All homes have a price, and sometimes more than one. There's the
price owners would like to get, the value buyers would like to
offer and a point of agreement which can result in a sale.
In
considering home values, several factors are important:
- The
value of your home relates to local sale prices. The same home,
located elsewhere, would likely have a different value.
- Sale
prices are a product of supply and demand. If you live in a
community with an expanding job base, a growing population and
a limited housing supply, it's likely that prices will rise.
Alternatively, it's important to be realistic. If the local
community is losing jobs and people are moving out, then you'll
likely have a buyer's market.
- Owner
needs can impact sale values. If owner Smith "must"
sell quickly, he will have less leverage in the marketplace.

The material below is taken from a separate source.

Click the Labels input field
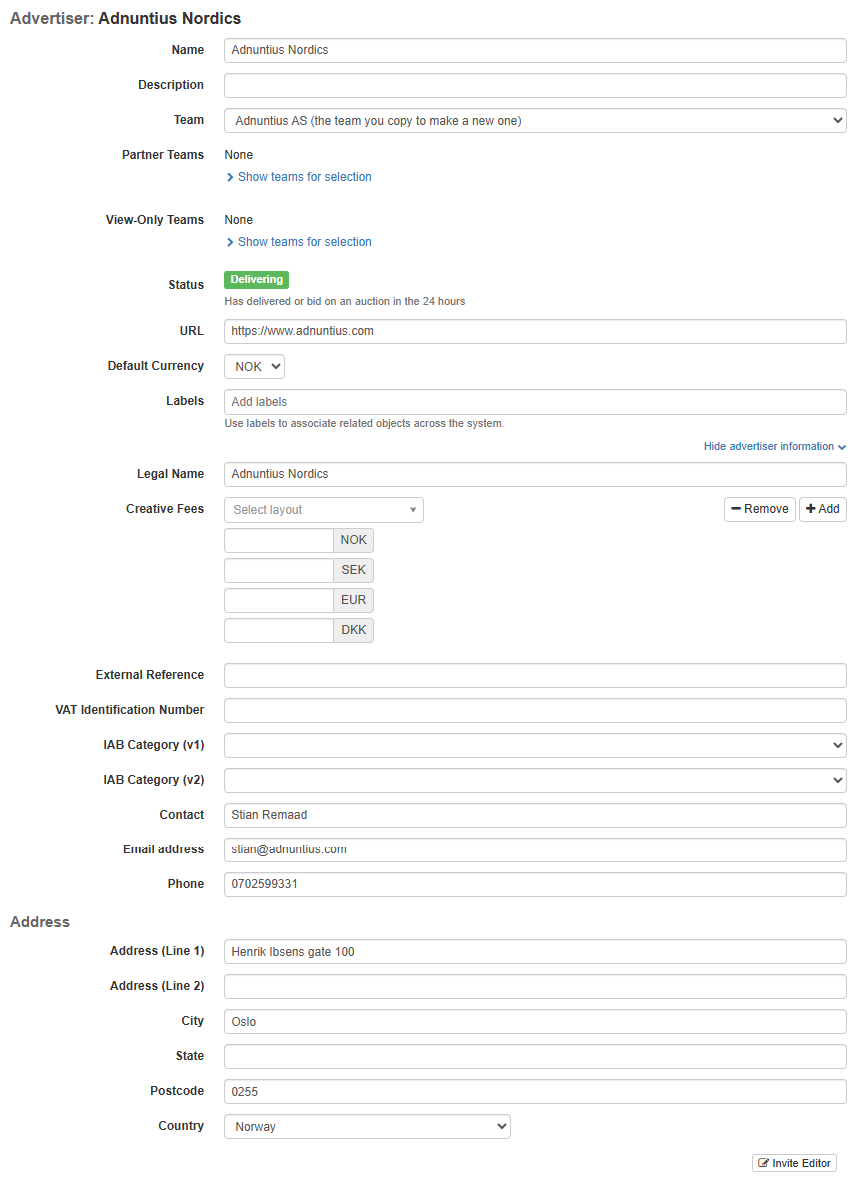The width and height of the screenshot is (861, 1185). pos(535,402)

Buyers may think that Smith is willing to trade a quick closing
for a lower price -- and they may be right. If Smith has no
incentive to sell quickly, he may have more marketplace strength.
- Sale
prices are not based on what owners "need." When an
owner says, "I must sell for $300,000 because I need $100,000
in cash to buy my next home," buyers will quickly ask if
$300,000 is a reasonable price for the property. If similar
homes in the same community are selling for $250,000, the seller
will not be successful.
- Sale
prices are NOT the whole deal. Which would you rather have:
A sale price of $200,000, or a sale price of $205,000 but where
you agree to make a "seller contribution" of $5,000
to offset the buyer's closing costs, pay a $2,000 allowance
for roof repairs, fund two mortgage points, re-paint the entire
house and leave the washer and dryer?
How
much is too much?
Because all transactions are unique there is flexibility in the
marketplace. The amount of flexibility depends on local conditions.
For
example, suppose you're selling a townhouse. Suppose also that
there have been five recent sales of the model you own and that
sale values have ranged between $200,000 and $210,000. You now
have an idea of how your home might be priced. In a strong market
perhaps you can ask for $210,000 or a little more. If the market
has slowed, $210,000 may be a reasonable asking price, but perhaps
more than the final sale price.
Here's
another scenario. Imagine that you live in a community of Victorian-style
homes, most of which were built in the 1920s. All the homes are
different in terms of size, condition, modernization, style and
features. In such a neighborhood, an average sale price is just
a statistic without much practical meaning. On a single block
one home may sell for $400,000 while another is priced at more
than $1 million. The average price may be outrageously high for
one home and staggeringly low for another.
Who
can help?
Experienced REALTORS are active in the local marketplace and can
provide assistance with pricing, marketing, negotiation and closing.
Because
experienced REALTORS have handled many transactions, they're familiar
with the terms and conditions that went into individual sales,
not just published sale prices which may not reflect various premiums,
discounts and adjustments.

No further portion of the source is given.